After earning his master’s degree, Benson became a full-time IceCube engineer, then eventually took his current job at PSL. Over the years, he has made eight trips to Antarctica to support IceCube and its companion neutrino project, the Askaryan Radio Array (ARA).
In his role at PSL, Benson—alongside colleagues Jeff Cherwinka, Darrell Hamilton and several others—continues to provide engineering and fabrication support for IceCube and other particle-physics projects.
Recently, he developed a different hot-water drill for the ARA. The ARA radio detectors aren’t meant to be frozen into place like the IceCube DOMs, so the ARA drilling system had to remove water from the holes before it could freeze back. Benson and his colleagues responded to this new hurdle by developing a drill that shoots water in and pumps it out simultaneously. The pump actually travels down into the hole along with the drill head, to a depth of about 650 feet.
Before IceCube, there wasn’t much precedent to draw on for this kind of work. But 86 very deep holes and seven working seasons later, there’s finally a wealth of data, trial-and-error, computer simulation, and workarounds for the many problems that afflict machines in brutally cold temperatures. Benson even gave a talk titled “Innovations in hot water drilling at the South Pole” during the annual Polar Technology Conference in 2013.
Just as importantly, there’s a bit more working experience in the world for such projects: Benson proudly notes that IceCube produced 30 of the world’s best hot-water drillers.
Neither the IceCube nor the ARA drill looks like a model of efficiency. Each comprises a chain of large sleds, carrying generators, water heaters, fuel tanks, a computer-control system, great lengths of hose, and the drill nozzle itself. (The massive hose reel for IceCube is one of the largest things ever built in the PSL shop, and an engineering feat in its own right.)
But the design teams have focused on fuel efficiency throughout, because it’s expensive to ship jet fuel to the South Pole. “We had to build a drilling strategy model to drill a hole that was big enough to allow time to get the equipment into the ice, but not too big, because that wastes fuel,” Benson says. “We need to continue looking at ways to increase energy efficiency so that fuel requirements stay low, and turning to more renewable forms of energy to power the experiments.“
The roughly 10 years of drilling at the South Pole will pay off in far less remote locations. Current PSL projects include engineering support for the LUX-ZEPLIN Dark Matter Search Experiment. For the project, researchers plan to use a huge chamber of liquid xenon a mile underground near Lead, South Dakota, to search for weakly interacting massive particles, or WIMPs.
“For me, personally, this project is one of the most interesting because it is exposing me to new engineering skills, such as cryogenics and extreme purity requirements,” Benson says. “Using xenon is a challenge in and of itself, because xenon is such a rare gas.”
Other particle-physics projects PSL is working on include the Fermilab Long Baseline Neutrino Experiment (LBNE), the Daya Bay Reactor Neutrino Experiment in China’s Guangdong Province, and the Compact Muon Solenoid, site of the historic Higgs boson discovery.
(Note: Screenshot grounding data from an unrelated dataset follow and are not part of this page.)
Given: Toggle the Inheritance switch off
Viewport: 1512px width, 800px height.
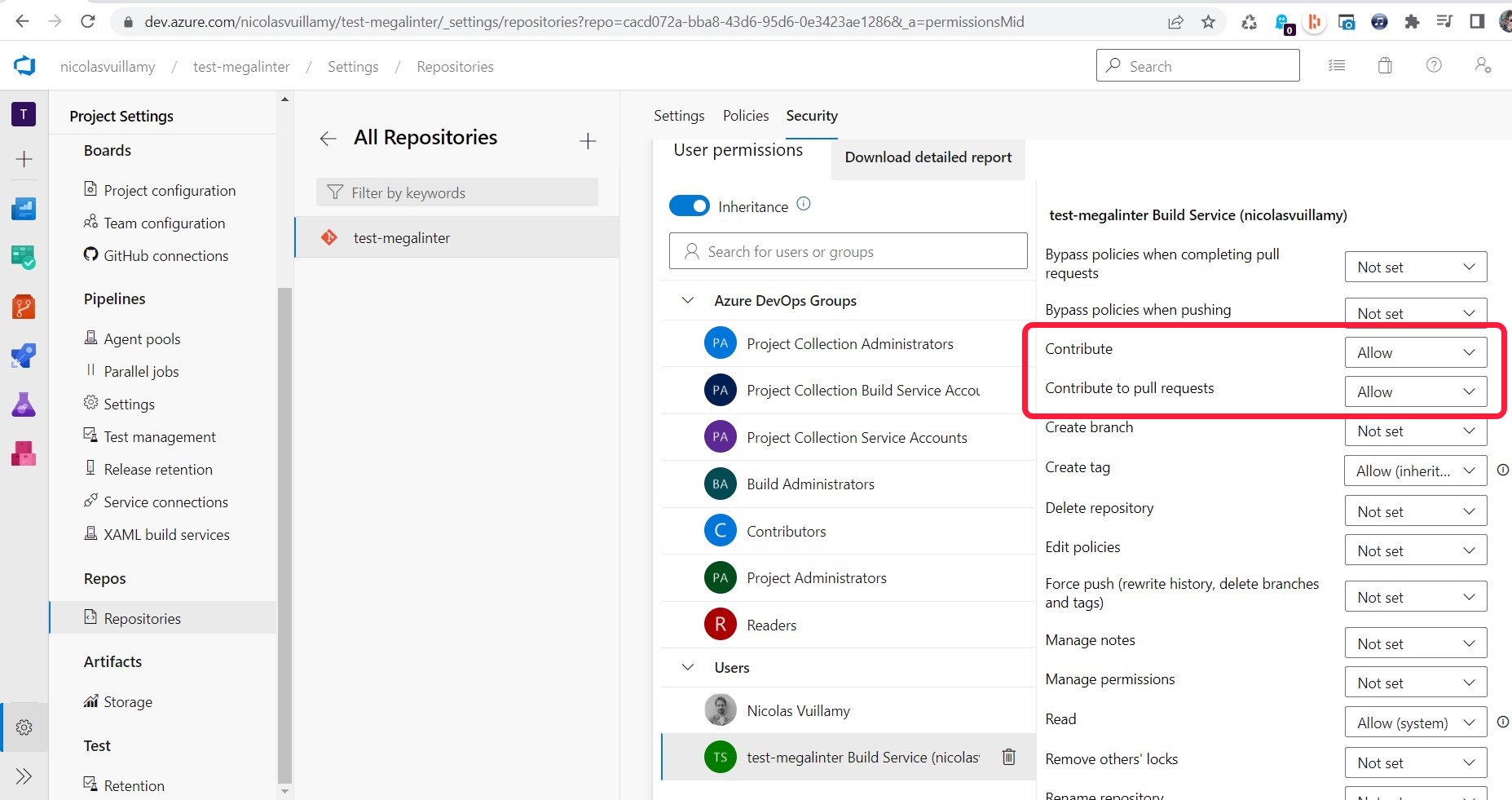Looking at the screenshot, I should [x=689, y=206].
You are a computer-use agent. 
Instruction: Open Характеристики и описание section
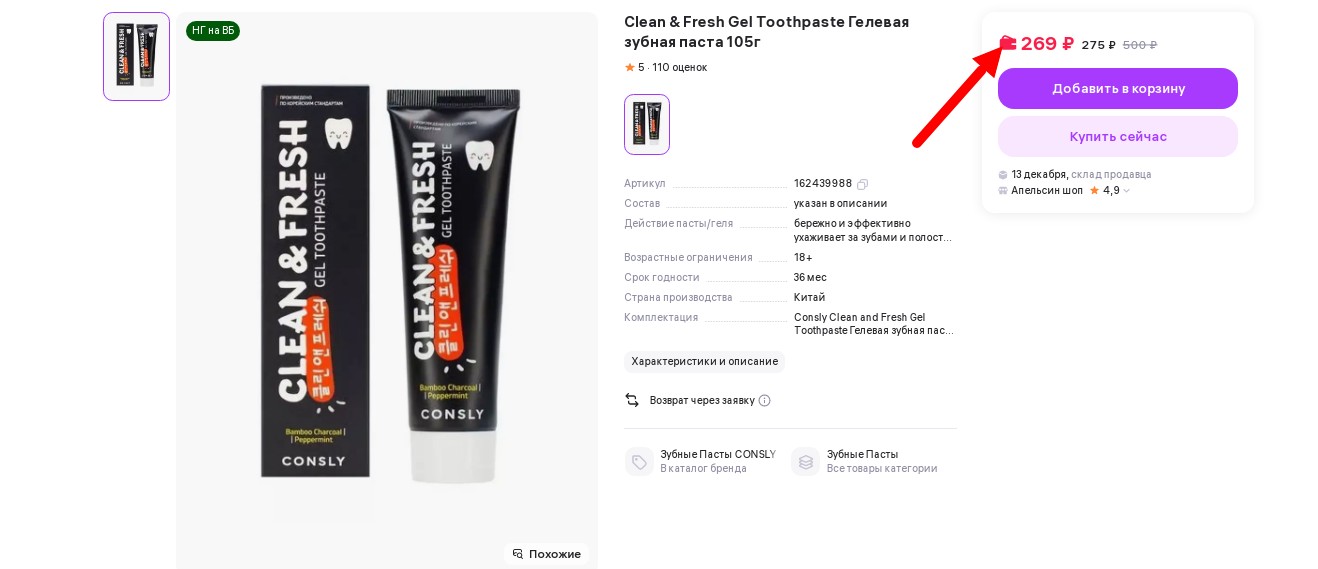click(704, 361)
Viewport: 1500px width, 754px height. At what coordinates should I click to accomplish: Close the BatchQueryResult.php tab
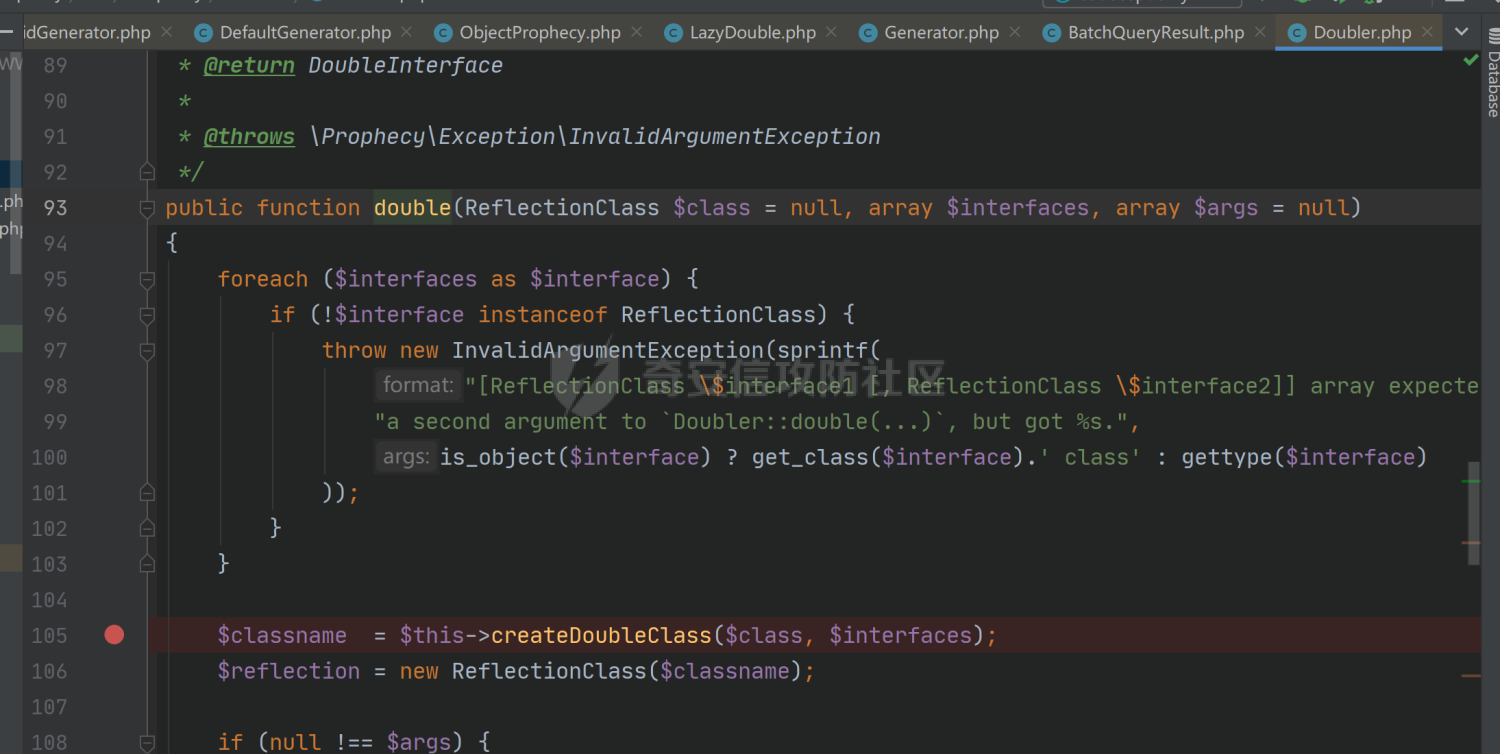point(1261,32)
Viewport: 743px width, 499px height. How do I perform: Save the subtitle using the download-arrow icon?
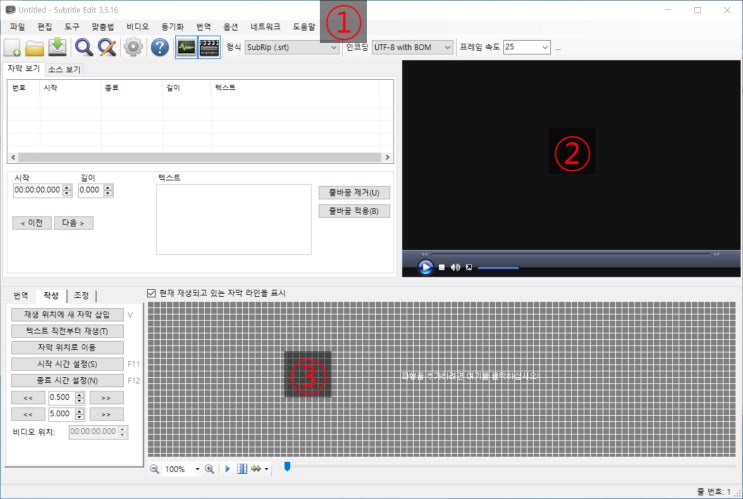point(58,47)
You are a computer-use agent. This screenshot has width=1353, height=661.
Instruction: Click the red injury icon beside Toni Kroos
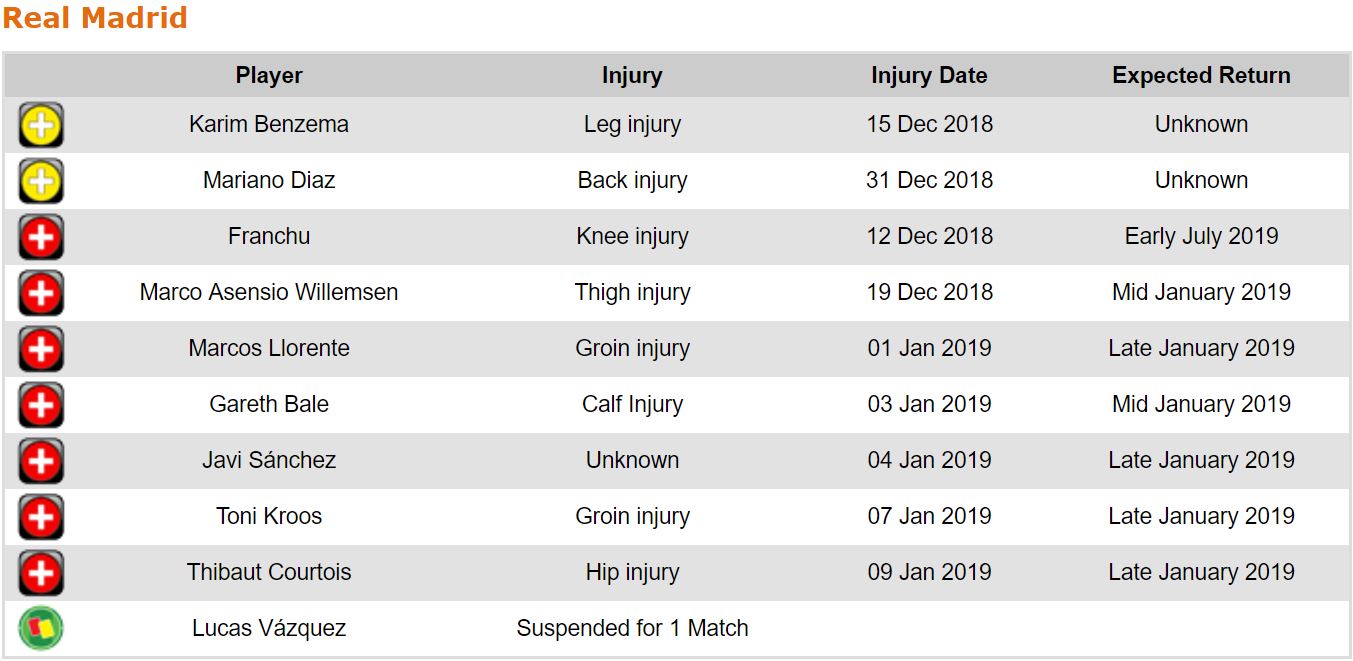(x=41, y=518)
Even as engineers learn more and more about what works on these projects, each one presents its own formidable set of unknowns. “Part of what makes this line of work exciting for us is that it’s hard to know what new challenges will be coming our way,” Benson says.
At least one challenge is clear. Researchers need to help these projects become more and more efficient so that they can thrive in the long run. “Physicists and engineers always need to find new ways to deliver new science while staying within the confines of what is actually supportable and will be funded,” he says. “New drills need to be smaller, lighter and more mobile.”
By tackling these technical uncertainties, engineers like Benson help physicists explore even greater unknowns about the makeup of the universe.